A loosened boulder rolled down Black Mountain and into the bedroom of little Jeremy Davidson, crushing the child to death in his bed.
Look into West Virginia's Buffalo Creek disaster for accounts of other innocent lives lost to Big Coal. Look into the dark history of Kentucky's broad form deed, and the havoc its use wreaked on the Cumberland Mountains.
There have many many, many instances of houses damaged and destroyed by coal operations, of streams poisoned by strip mining and mountaintop removal by the chemicals inevitably released into ground water by such practices. There have been vastly worsened floods due to the removal of forests and topsoil in mountainous terrain. One of Kentucky's finest former governors was drowned in such a flood. There are communities subsisting on bottled water, due to chemical pollution of natural water supplies beyond the point that water companies can correct the problem.
I have seen hollows swept bare of houses and vegetation, with creekbeds filled with boulders and downed tree, caused by strip mining.
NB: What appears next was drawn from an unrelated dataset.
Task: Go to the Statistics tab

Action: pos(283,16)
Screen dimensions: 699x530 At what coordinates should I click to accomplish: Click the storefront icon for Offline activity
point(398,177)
Many of those creeks are tributaries of the Kentucky River, which supplies Central Kentucky, including Lexington, with its public water.
Little Jeremy's story is but one of many tragedies caused by irresponsible coal operations in the southern Appalachians.
If I'm not mistaken that beautiful clean coal means that we are mining coal again and exporting most of it.
The war on energy was regulating coal out of existence and forcing generation plants to rework to run on NatGas, which has been done. These plants aren't ever going to burn coal again, at least not as long as we are swimming in the stuff (NG).
Under Trump's admin, we are becoming a net exporter of energy (coal, natgas, oil, byproducts...etc.) rather than being an importer. It's the new energy independence initiatives.
We never stopped mining coal.
Any coal jobs gained are offset by the closing of other mines.
Never mind that energy sector jobs are growing faster then coal. Never mind that China is now in position to be a world leader in exporting solar panels. Never mind that renewable energy is what the public wants. What is Trump's motivation to diminish our position on renewable energy? Some secret business deal he made for himself with China at our expense? A big favor to his oil and gas cronies? Who knows. His shrinking base thinks it's great and a vote is a vote.
The private dirt road in question was part of a strip mine site in southwestern Virginia, and construction was being illegally done at night. It was not a public road at all.
A loosened boulder rolled down Black Mountain and into the bedroom of little Jeremy Davidson, crushing the child to death in his bed.
Look into West Virginia's Buffalo Creek disaster for accounts of other innocent lives lost to Big Coal. Look into the dark history of Kentucky's broad form deed, and the havoc its use wreaked on the Cumberland Mountains.
There have many many, many instances of houses damaged and destroyed by coal operations, of streams poisoned by strip mining and mountaintop removal by the chemicals inevitably released into ground water by such practices. There have been vastly worsened floods due to the removal of forests and topsoil in mountainous terrain. One of Kentucky's finest former governors was drowned in such a flood. There are communities subsisting on bottled water, due to chemical pollution of natural water supplies beyond the point that water companies can correct the problem.
I have seen hollows swept bare of houses and vegetation, with creekbeds filled with boulders and downed tree, caused by strip mining. Many of those creeks are tributaries of the Kentucky River, which supplies Central Kentucky, including Lexington, with its public water.
Little Jeremy's story is but one of many tragedies caused by irresponsible coal operations in the southern Appalachians.
It sounds like you have a problem with Freedom. Why do you hate freedom? Why do you hate America?